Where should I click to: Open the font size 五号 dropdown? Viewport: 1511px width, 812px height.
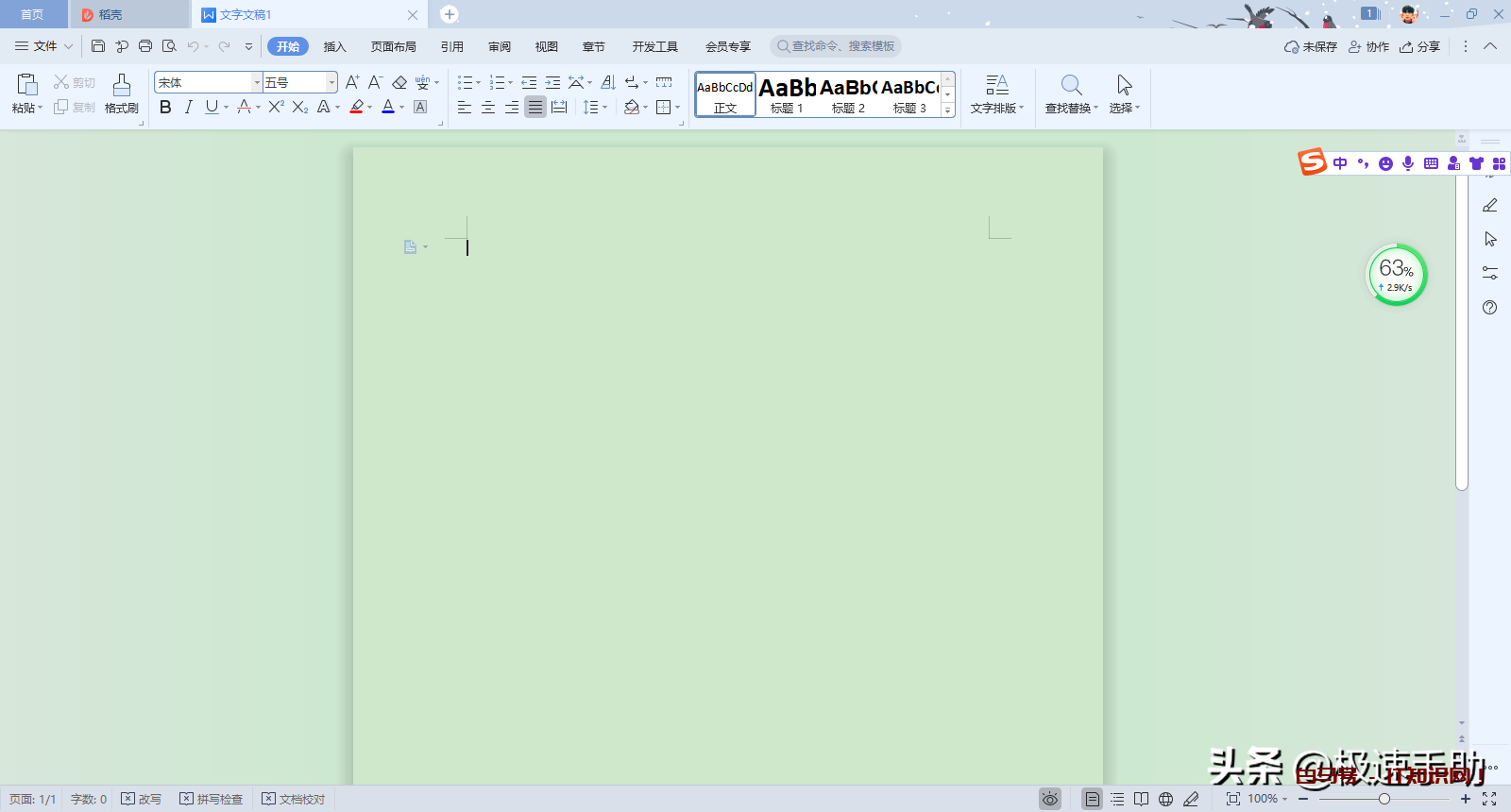331,83
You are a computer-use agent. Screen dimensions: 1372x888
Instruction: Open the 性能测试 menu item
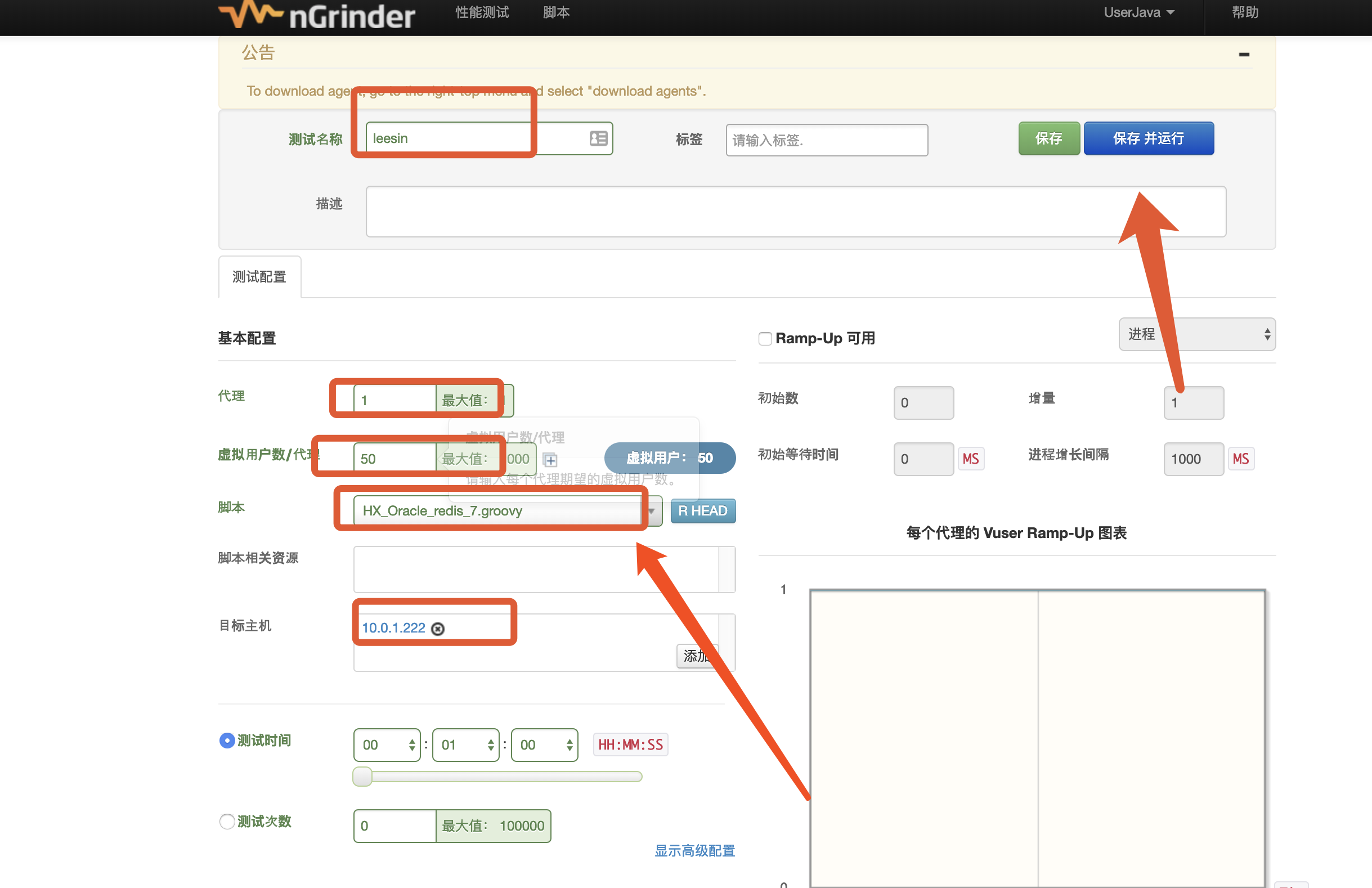pos(482,13)
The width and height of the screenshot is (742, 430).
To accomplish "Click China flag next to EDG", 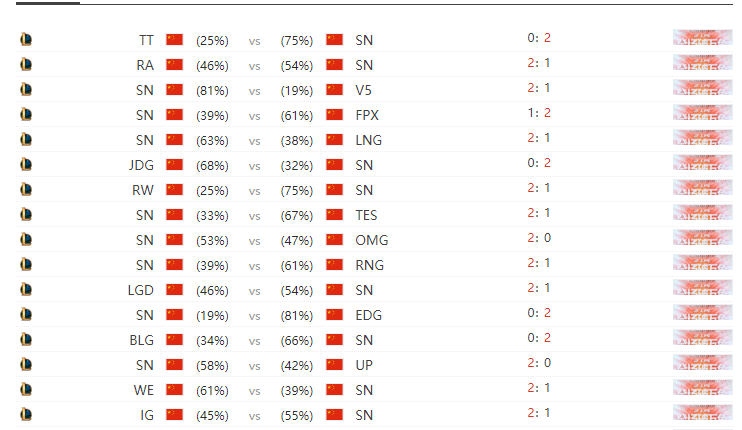I will 334,315.
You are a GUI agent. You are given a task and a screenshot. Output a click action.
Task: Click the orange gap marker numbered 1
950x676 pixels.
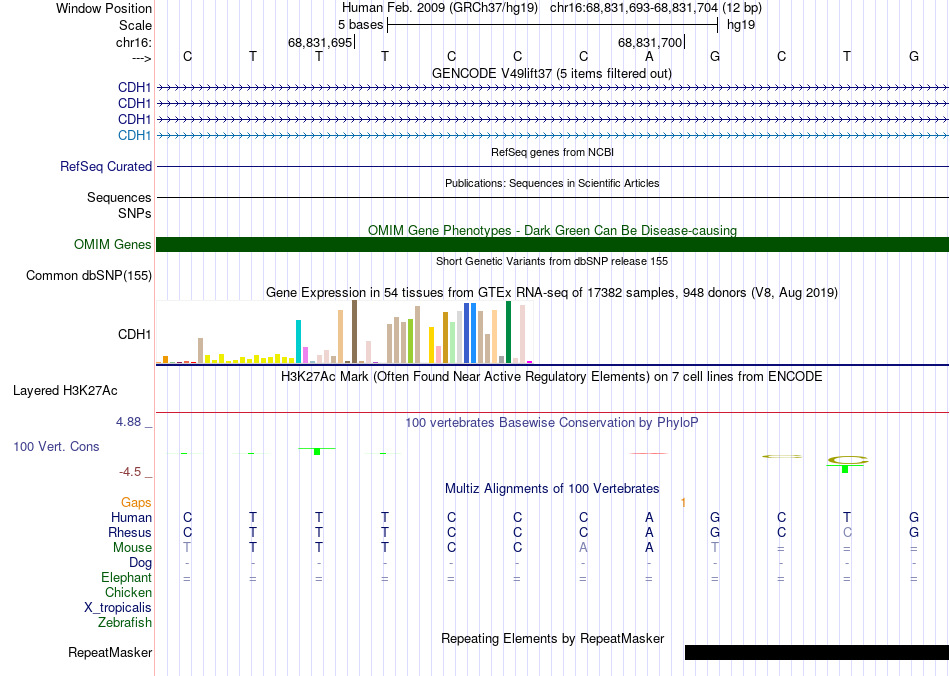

● ● ● ●

What is asked: Filter the data above and copy every line that contains the word "Open".

Result of this exercise:
Where should I click to: Open the font size 五号 dropdown? Viewport: 1511px width, 812px height.
Instruction: Open the 性能测试 menu item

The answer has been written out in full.